EXERCICES PROPOSÉS:
1. Recopiez fidèlement, dans le texte sur « Un mois à la campagne », le passage allant de « La création a » jusqu'à « de deux mois. ».
2. Répondez aux questions suivantes à partir du texte sur « Un mois à la campagne ».
(a) En quelle année Constantin Stanislavski a-t-il mis en scène la pièce ?
(b) Dans quel théâtre la création d'Alain Françon a-t-elle eu lieu ?
(c) Quel rôle Anouk Grinberg souhaitait-elle interpréter ?

TEXTE:

|---|

« Un mois à la campagne » Alain Françon convie Ivan Tourgueniev au Déjazet
Mis en scène en 1909 par Constantin Stanislavski, co-fondateur du Théâtre d’Art à Moscou ainsi qu’initiateur de la direction d’acteurs portant son nom, « Un mois à la campagne » est devenu rapidement l’un des emblèmes du Théâtre moderne permettant à l’âme des protagonistes de s’exprimer dans sa vérité émotionnelle.
Selon une chronologie similaire à celle du Maître russe, Alain Françon a d’abord monté les pièces phares d’Anton Tchekhov mais voilà qu’aujourd’hui, l’ex-directeur de La Colline s’intéresse à Ivan Tourgueniev en créant cette comédie encore peu affichée en France.
En effet, Anouk Grinberg ayant exprimé son souhait d’interpréter le rôle de Natalia alors que son père Michel Vinaver terminait une nouvelle adaptation française de « Un mois à la campagne », c’est tout naturellement qu’Alain Françon s’est senti dépositaire de ce nouveau projet.
La création a eu lieu au Théâtre Montansier de Versailles au début de l’année en cours donnant lieu à une tournée hexagonale qui vient se parachever au Théâtre Déjazet de Paris durant près de deux mois.
La salle est d’emblée en osmose avec la scène car, dans cette parenthèse résidentielle d’un mois, la microsociété qui y est dépeinte pourrait être le reflet des états d’âme de chacun d’entre nous divaguant, se concentrant, s’oubliant, se remémorant…
A la manière d’une histoire d’amour entrant en choc frontal avec le conflit des générations et des conventions sociales, l’enjeu se déplace au sein d’un jeu de chaises musicales, tel un mistigri dont on fait mine de se débarrasser chaque fois qu’il se révèle trop complexe à assumer mais que l’on cherche à rattraper au détour d’une alcôve dès que la pression psychologique semble s’être relâchée.

|---|

DONNÉES FOURNIES:
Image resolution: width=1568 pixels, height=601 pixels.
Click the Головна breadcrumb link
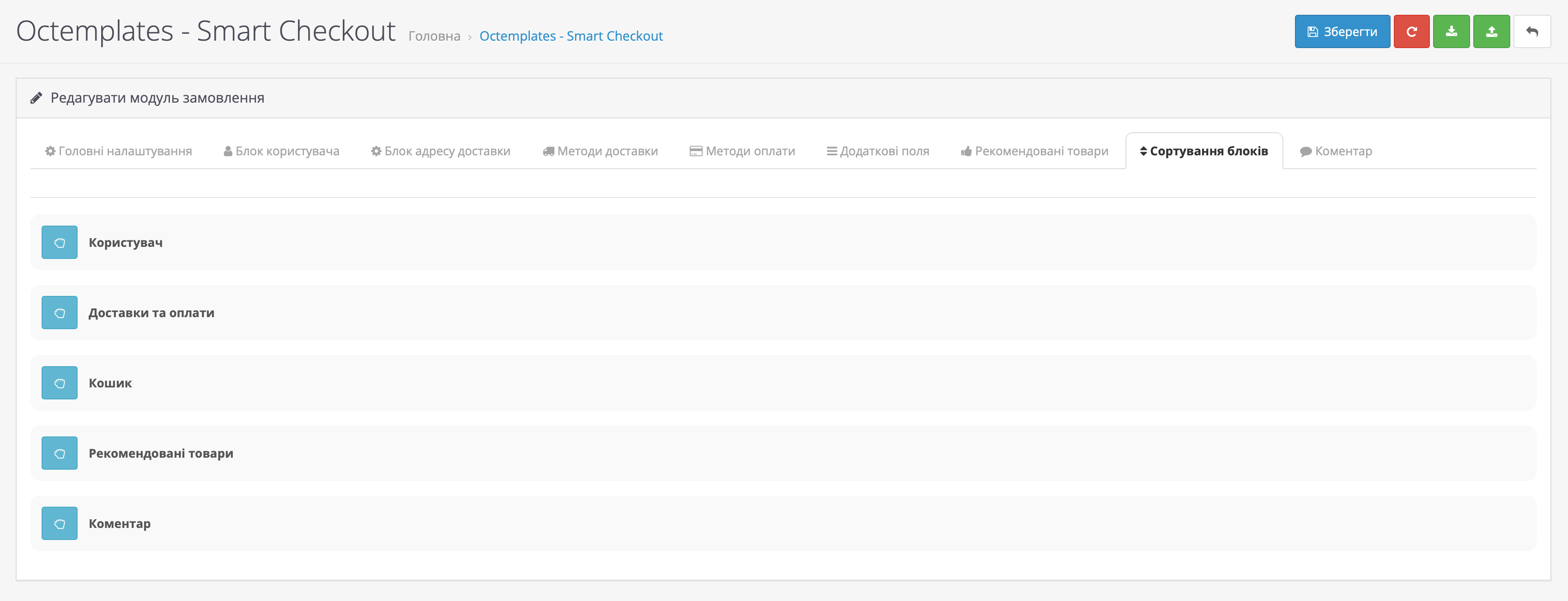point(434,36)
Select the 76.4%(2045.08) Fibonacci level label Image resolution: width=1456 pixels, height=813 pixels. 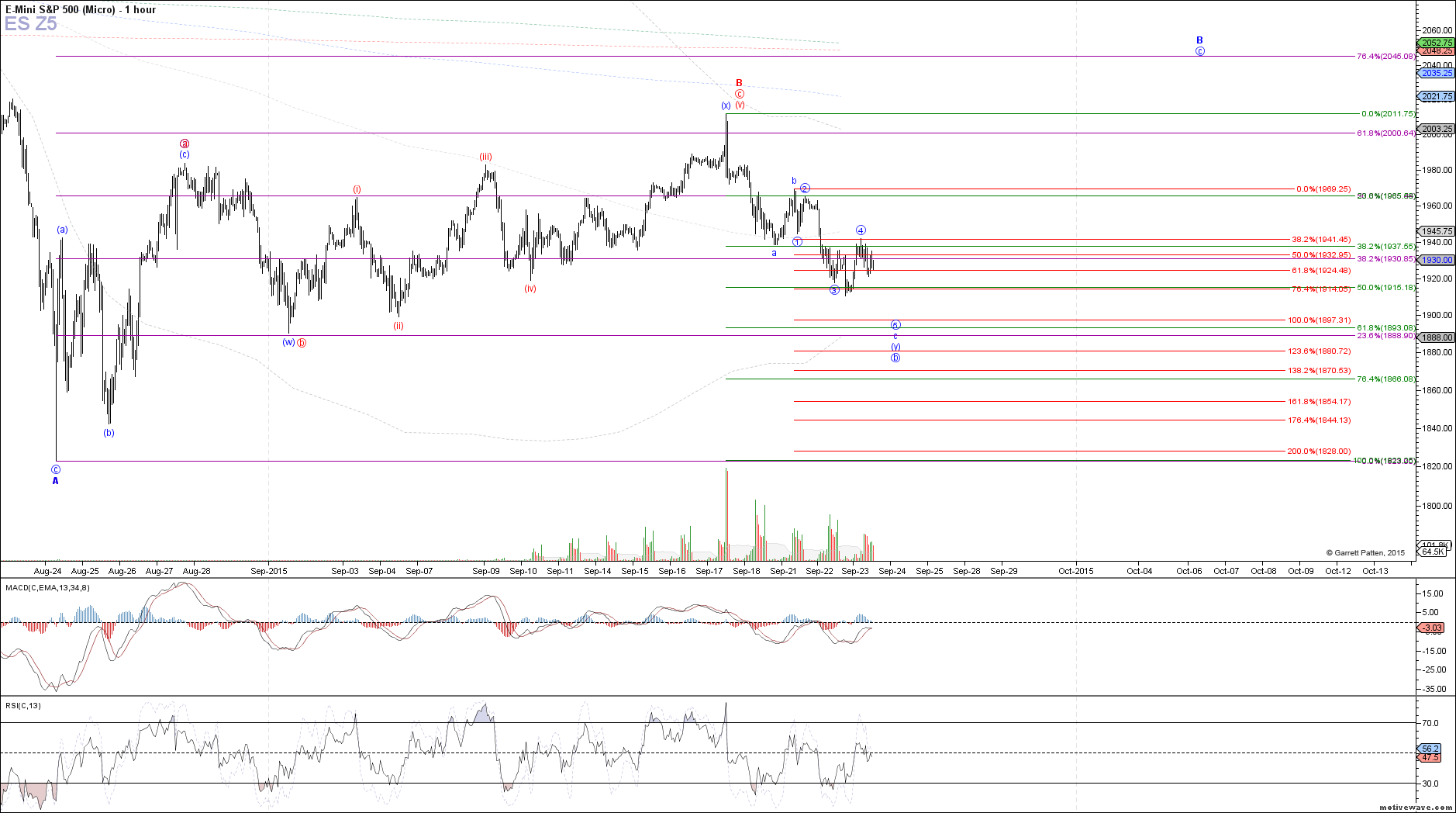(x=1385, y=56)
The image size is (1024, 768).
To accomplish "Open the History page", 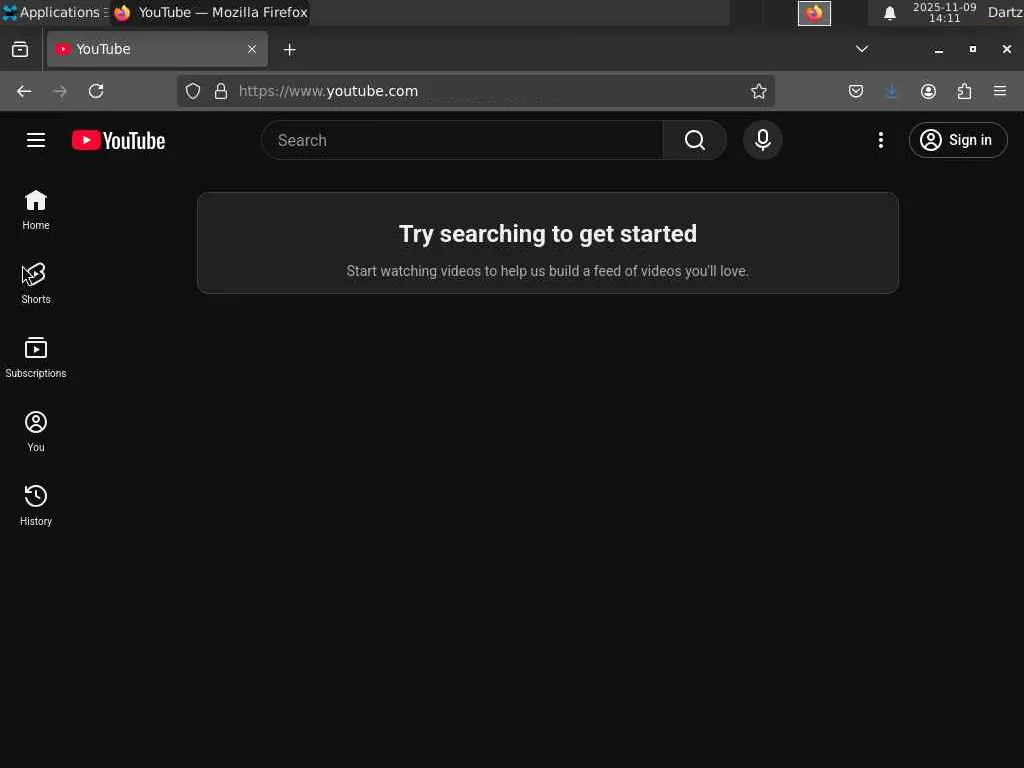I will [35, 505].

|---|

CORRIGÉ DES EXERCICES:
1.
La création a eu lieu au Théâtre Montansier de Versailles au début de l’année en cours donnant lieu à une tournée hexagonale qui vient se parachever au Théâtre Déjazet de Paris durant près de deux mois.

2.
(a) En 1909.
(b) Au Théâtre Montansier de Versailles.
(c) Le rôle de Natalia.